_What is asked_:
1. Answer these questions using the slides below on languages and compilers for resource-constrained processors, and label each answer with its letter.
(a) Which event and year appear under the title?
(b) What four hard constraints are listed under "Many hard constraints"?
(c) In the constraints table, what is the best choice for the "Ultra Low Power" metric?
2. Condense the paragraph beginning "In this context we generally think" from the slides below on languages and compilers for resource-constrained processors into a shorter version that keeps its main facts.
3. From the slides below on languages and compilers for resource-constrained processors, copy out the passage starting at "In this context" and ending at "performances and power.".

_Article_:

==========

# LANGUAGES AND COMPILERS FOR EXTREMELY RESOURCE CONSTRAINED PROCESSORS

LangDev 2022

Luca De Santis

# Introduction

Setting a scenario :

- Integrated circuits with embedded control of physical quantities
- Control algorithms are complex
- Many hard constraints
  - Cost/Area
  - Speed
  - Low Power
  - Time-to-market

## Constraints

| Metric                         | Requirements                                                                          | Best Choice                                                       |  |
|--------------------------------|---------------------------------------------------------------------------------------|-------------------------------------------------------------------|--|
| Very Small Silicon Foortprint  | Every instruction has a cost in terms of area                                         | Processor                                                         |  |
| Tight Real Time Control        | Every instruction has a time cost<br>Accurate timing control of Physical<br>Processes | Dedicated HW                                                      |  |
| Very aggressive Time to market | Reuse, Robustness, Bug-free silicon delivery, Verification cost                       | Processor<br>(decoupling HW verification from SW<br>verification) |  |
| Ultra Low Power                | Every instruction has a power cost                                                    | Dedicated HW                                                      |  |

In this context we generally think to the «processor» not as a «component», but as a «design methodology», aiming to minimization of silicon area and maximization of reuse and robustness, paying in performances and power.

## The fundamental questions

### Why is there a need for custom processors ?

==========

_Supplied data_:
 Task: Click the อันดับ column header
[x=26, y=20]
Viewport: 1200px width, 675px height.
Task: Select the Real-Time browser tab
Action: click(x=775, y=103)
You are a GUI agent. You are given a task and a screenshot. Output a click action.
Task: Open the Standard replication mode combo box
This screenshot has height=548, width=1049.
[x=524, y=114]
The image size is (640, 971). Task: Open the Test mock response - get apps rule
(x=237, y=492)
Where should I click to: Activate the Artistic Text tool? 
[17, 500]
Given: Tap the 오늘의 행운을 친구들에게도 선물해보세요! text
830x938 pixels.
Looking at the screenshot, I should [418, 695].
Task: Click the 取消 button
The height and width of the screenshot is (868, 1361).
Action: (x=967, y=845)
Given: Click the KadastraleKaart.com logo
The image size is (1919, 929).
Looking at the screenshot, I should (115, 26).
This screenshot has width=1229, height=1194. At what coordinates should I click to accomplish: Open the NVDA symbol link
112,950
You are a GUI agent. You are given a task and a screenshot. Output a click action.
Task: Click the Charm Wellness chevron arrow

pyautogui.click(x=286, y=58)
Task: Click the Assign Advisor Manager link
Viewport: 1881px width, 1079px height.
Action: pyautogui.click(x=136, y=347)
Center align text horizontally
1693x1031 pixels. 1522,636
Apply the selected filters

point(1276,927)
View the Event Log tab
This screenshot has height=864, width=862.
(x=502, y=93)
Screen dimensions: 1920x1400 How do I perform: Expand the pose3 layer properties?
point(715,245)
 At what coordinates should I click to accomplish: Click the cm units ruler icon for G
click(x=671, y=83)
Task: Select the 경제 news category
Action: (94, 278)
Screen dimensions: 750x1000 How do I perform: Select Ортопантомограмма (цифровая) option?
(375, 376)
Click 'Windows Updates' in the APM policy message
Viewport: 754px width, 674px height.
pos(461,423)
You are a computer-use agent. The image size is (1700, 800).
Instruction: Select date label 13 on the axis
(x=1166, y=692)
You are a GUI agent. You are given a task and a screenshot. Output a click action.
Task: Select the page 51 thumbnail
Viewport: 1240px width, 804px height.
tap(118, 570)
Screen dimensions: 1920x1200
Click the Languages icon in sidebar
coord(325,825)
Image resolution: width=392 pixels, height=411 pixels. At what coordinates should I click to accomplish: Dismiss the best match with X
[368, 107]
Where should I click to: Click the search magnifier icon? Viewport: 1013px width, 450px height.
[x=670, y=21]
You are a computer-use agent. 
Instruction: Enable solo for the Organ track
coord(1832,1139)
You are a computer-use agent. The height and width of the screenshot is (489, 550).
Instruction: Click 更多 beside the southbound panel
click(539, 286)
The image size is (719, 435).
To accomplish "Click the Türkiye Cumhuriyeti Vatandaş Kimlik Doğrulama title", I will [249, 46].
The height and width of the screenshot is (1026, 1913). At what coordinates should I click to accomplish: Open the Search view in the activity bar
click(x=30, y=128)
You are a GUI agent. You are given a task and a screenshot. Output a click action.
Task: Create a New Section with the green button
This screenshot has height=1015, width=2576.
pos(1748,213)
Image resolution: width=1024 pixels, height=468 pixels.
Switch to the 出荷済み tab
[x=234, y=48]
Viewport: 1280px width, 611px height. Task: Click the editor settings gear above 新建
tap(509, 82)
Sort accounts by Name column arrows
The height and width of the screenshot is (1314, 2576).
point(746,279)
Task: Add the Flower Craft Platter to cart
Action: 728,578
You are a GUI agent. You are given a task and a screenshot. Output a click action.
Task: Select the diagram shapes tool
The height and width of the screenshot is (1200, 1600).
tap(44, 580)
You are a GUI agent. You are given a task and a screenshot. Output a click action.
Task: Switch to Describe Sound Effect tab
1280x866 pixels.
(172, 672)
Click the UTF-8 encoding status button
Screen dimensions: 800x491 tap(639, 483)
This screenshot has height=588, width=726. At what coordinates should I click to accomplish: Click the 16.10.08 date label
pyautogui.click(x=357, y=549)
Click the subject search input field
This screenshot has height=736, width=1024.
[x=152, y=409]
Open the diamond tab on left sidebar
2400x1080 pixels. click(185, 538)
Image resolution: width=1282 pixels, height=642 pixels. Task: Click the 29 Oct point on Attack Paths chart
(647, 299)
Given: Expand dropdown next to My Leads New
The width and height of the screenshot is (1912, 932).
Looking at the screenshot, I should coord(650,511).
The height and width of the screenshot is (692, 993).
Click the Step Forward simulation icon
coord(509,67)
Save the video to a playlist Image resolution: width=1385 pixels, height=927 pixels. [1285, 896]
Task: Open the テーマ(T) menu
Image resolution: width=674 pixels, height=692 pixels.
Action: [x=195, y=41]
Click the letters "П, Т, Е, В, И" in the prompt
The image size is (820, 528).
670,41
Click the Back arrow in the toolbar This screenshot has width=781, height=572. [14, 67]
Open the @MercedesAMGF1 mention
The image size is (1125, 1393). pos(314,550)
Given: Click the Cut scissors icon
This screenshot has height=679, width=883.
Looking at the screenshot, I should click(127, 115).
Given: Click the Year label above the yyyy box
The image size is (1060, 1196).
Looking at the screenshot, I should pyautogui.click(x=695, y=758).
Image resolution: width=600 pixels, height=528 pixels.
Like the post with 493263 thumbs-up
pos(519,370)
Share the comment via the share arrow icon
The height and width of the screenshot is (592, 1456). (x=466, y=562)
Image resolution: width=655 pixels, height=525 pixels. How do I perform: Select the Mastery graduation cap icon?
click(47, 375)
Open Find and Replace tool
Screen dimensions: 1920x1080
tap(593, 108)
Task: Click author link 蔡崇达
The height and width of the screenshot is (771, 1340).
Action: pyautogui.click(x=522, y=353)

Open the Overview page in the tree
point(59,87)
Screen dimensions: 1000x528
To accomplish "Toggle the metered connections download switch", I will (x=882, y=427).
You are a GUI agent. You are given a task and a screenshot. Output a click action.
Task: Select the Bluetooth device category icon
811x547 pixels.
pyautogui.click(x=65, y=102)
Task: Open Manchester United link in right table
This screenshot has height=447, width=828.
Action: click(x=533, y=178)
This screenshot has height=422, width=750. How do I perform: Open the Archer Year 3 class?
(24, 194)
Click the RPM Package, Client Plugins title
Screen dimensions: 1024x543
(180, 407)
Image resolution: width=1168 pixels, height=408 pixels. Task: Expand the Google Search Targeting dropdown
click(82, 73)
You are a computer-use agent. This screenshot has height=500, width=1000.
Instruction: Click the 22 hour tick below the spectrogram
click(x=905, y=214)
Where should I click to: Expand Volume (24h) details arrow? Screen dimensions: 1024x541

==========

_Full answers_:
1.
(a) LangDev 2022
(b) Cost/Area, Speed, Low Power, and Time-to-market
(c) Dedicated HW

2. Here the processor is treated as a design methodology rather than a component. It aims to minimize silicon area and maximize reuse and robustness, at the expense of performance and power.

3.
In this context we generally think to the «processor» not as a «component», but as a «design methodology», aiming to minimization of silicon area and maximization of reuse and robustness, paying in performances and power.